항원과 이에 대한 항체에 의한 특이적 반응을 이용하여 특정의 항원 또는 항체로 이루어지는 피검출 물질을 검출하는 면역 측정법으로서, 시료 중의 피검출 물질과, 감작 처리에 의해 검출용 입자에 결합한 항체 또는 항원을 면역 반응에 의해 결합시키고, 이에 의해 발생되는 검출용 입자의 응집 상태를 측정하는 응집법이 간편한 방법으로 알려져 있으며, 특히 결과의 육안 판정이 가능하여 일반적으로 이용되고 있는 방법이다.

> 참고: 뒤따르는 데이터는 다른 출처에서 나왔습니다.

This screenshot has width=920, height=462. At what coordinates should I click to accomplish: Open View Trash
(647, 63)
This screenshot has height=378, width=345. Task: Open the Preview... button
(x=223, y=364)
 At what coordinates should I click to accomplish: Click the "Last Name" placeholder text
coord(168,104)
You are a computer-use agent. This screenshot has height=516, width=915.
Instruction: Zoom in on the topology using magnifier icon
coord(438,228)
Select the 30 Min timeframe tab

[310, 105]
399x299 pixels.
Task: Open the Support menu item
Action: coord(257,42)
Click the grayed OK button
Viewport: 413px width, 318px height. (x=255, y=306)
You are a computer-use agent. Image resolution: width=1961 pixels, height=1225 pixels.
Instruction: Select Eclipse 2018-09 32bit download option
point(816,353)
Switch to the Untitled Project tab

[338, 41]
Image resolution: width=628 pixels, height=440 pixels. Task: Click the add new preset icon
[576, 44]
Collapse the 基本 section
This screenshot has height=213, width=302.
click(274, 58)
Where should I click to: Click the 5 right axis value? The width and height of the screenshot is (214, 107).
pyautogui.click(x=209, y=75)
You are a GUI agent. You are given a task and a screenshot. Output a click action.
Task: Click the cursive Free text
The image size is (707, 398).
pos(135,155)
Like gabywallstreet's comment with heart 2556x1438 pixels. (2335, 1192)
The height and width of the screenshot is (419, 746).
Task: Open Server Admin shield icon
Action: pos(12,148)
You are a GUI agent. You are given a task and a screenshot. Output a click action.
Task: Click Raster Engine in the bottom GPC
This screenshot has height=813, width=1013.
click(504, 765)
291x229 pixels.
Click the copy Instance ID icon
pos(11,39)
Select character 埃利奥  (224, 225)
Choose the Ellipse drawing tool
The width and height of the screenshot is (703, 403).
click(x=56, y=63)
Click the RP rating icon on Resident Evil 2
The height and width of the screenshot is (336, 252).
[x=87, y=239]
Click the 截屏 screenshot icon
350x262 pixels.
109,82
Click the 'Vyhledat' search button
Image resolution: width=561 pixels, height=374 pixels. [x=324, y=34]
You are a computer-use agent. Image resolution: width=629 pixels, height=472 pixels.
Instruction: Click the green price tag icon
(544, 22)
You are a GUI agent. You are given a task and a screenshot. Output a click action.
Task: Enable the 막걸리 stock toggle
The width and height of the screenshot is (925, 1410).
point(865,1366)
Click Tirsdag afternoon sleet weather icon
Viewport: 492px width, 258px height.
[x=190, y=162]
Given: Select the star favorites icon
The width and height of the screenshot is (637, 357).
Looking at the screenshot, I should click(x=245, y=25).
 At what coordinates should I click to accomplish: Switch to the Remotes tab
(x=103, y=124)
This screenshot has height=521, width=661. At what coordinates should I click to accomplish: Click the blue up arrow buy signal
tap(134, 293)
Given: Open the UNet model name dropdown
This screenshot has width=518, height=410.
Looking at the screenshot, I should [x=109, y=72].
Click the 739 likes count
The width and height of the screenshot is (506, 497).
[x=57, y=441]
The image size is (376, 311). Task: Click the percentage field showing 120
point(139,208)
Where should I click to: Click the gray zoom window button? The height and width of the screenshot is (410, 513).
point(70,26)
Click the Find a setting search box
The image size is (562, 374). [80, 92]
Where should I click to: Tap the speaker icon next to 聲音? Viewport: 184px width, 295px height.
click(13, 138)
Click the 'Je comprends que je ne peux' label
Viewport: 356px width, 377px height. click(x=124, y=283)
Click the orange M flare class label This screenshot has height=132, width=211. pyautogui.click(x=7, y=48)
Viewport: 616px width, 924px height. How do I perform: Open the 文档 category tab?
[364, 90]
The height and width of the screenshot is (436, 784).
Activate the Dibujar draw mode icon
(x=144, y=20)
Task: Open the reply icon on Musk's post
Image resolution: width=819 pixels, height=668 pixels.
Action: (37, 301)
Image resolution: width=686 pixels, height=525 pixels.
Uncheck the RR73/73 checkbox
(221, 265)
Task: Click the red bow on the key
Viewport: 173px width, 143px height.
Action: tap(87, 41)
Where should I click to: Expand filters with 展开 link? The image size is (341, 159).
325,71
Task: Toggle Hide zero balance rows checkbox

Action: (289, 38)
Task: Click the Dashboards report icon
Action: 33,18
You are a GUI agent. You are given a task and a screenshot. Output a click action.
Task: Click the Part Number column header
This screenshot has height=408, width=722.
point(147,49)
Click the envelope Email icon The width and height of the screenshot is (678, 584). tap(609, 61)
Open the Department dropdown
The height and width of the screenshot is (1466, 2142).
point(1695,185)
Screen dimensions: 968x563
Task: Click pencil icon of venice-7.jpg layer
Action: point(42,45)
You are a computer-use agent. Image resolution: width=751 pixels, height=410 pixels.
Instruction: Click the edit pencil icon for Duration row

또한, 표지 물질에 의해 표지된 항체 또는 항원을 면역 반응에 의해 시료 중의 피검출 물질에 결합시키고, 이 결합 상태에 있는 표지 물질 등을 측정하는 방법도 알려져 있으며, 표지 물질로서 방사성 동위 원소를 이용하는 방사성 면역 측정법, 효소를 이용하는 효소 면역 측정법, 형광물질을 이용하는 형광 면역 측정법 등도 이용되고 있다.
이러한 면역 측정법에서는, 피검출 물질과 표지 물질에 의해 표지된 항체 등과의 반응 공정, 피검출 물질과 결합 상태에 있는 표지 물질과 결합 상태에 있지 않은 표지 물질과의 분리 공정이 필요한데, 이러한 공정을 크로마토그래피의 원리를 응용하여, 고정상과 이에 접하여 연속적으로 흐르는 이동상으로 이루어지는 계로 실시하는 방법으로서 면역 크로마토그래피법이 알려져 있다.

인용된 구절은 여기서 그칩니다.